• [EXTRACTED TEXT]:
- - -

This lack of security is a little more acceptable when Jenkins is only accessible behind a firewall. However, it’s probably less acceptable when the cost of an intrusion via source-code is more expensive (i.e., when money is involved).  This lead me to look for alternatives.

Teamcity (Jetbrains)

I’ve had a deep appreciation for Jetbrains software and the accompanying sales model for a while now.  Their Java, GoLang, and C++ IDEs are really good.  And I appreciate that they’re willing to let the customer stop a product subscription after a year but still give the customer a perpetual license to the last version they paid for.  That’s really respectable.  Furthermore, I’m fed up enough with Jenkins s.t. I’d love to pay someone $100 a year to manage the security story for me.

Here’s what I learned about Teamcity

  • It was started in 2006.  That’s a long time ago.  Some parts seem well-modernized and others seem outdated.
  • It’s kind of clunky to configure — it’s hard to find the right blanks to fill out.  It always takes a while to learn a new interface, but this seemed particularly painful to me.
  • The way some features are implemented and explained ends up making things more confusing.  For example, you can easily monitor “testing-*” branches with a single build.  At first it seems strictly better (and indeed, for many readers, this is a feature not a liability), but supporting this feature adds an extra check-box/blank or two.  Once the blank that implements this feature is understood by the user, it’s not an issue.  However, it slowed me down a bit.  There are some other Teamcity features that were also clunky to learn.
  • Figuring out how to correctly merge changes from a testing branch into a main branch took a significant amount of time.
  • The documentation exists but could use improvement.
  • A lot of the stackoverflow posts on Teamcity topics tend to be from 2012-2013.  This is problematic for a couple reasons: (1) the information provided is outdated and (2) it suggests Teamcity isn’t used as much anymore. (Disclaimer: It could also mean that Teamcity is a perfect product and no one has questions about it anymore, but that seems unlikely.)

- - -

• [RECORDED DATA]:
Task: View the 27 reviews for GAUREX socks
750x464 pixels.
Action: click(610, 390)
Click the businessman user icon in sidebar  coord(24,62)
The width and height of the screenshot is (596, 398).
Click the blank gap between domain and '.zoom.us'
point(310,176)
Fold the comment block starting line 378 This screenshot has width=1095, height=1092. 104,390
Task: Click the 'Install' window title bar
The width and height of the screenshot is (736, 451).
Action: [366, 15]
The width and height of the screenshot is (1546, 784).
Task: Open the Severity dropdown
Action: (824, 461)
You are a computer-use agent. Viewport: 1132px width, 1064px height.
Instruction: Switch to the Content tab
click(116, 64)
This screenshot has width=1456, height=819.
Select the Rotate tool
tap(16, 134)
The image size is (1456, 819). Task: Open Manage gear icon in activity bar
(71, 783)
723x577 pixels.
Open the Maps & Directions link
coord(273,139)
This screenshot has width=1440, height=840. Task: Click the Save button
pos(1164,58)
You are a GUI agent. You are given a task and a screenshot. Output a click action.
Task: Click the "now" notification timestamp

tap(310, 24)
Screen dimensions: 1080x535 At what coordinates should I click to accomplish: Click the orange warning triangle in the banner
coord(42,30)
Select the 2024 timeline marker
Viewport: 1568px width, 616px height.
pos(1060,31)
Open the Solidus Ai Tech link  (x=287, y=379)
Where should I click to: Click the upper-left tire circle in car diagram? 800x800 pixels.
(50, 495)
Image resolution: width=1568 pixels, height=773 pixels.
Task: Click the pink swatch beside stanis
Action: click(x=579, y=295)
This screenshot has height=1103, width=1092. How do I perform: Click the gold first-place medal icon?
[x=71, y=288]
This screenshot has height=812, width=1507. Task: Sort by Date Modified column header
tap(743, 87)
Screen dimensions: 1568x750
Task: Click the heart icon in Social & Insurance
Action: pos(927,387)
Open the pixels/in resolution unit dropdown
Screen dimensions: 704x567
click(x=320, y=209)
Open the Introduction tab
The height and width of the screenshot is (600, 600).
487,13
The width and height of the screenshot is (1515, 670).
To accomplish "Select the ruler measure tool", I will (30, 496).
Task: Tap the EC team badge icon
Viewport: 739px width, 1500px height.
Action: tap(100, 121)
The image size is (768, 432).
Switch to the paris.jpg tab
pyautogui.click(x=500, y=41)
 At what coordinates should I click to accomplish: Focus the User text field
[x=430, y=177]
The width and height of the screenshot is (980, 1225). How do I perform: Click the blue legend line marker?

- - -

• [WHAT YOU NEED TO DO]:
• 1. Summarize the Teamcity write-up in two sentences.
• 2. Copy the entries from the line with "The width and height of the screenshot is (596, 398)." to the line with "click(116, 64)", including both of those lines.
The text and the entries were taken from separate sources.

• [ANSWERS TO THE PROBLEMS]:
• 1. Unhappy with Jenkins security, the writer looked at Teamcity, drawn by a long appreciation for Jetbrains software, its sales model that leaves a perpetual license after a subscription ends, and the chance to pay someone to manage security. The writer found Teamcity clunky to configure and learn, with a confusing way of presenting some features, documentation that could use improvement, and stackoverflow posts that tend to date from 2012-2013.

• 2.
The width and height of the screenshot is (596, 398).
Click the blank gap between domain and '.zoom.us'
point(310,176)
Fold the comment block starting line 378 This screenshot has width=1095, height=1092. 104,390
Task: Click the 'Install' window title bar
The width and height of the screenshot is (736, 451).
Action: [366, 15]
The width and height of the screenshot is (1546, 784).
Task: Open the Severity dropdown
Action: (824, 461)
You are a computer-use agent. Viewport: 1132px width, 1064px height.
Instruction: Switch to the Content tab
click(116, 64)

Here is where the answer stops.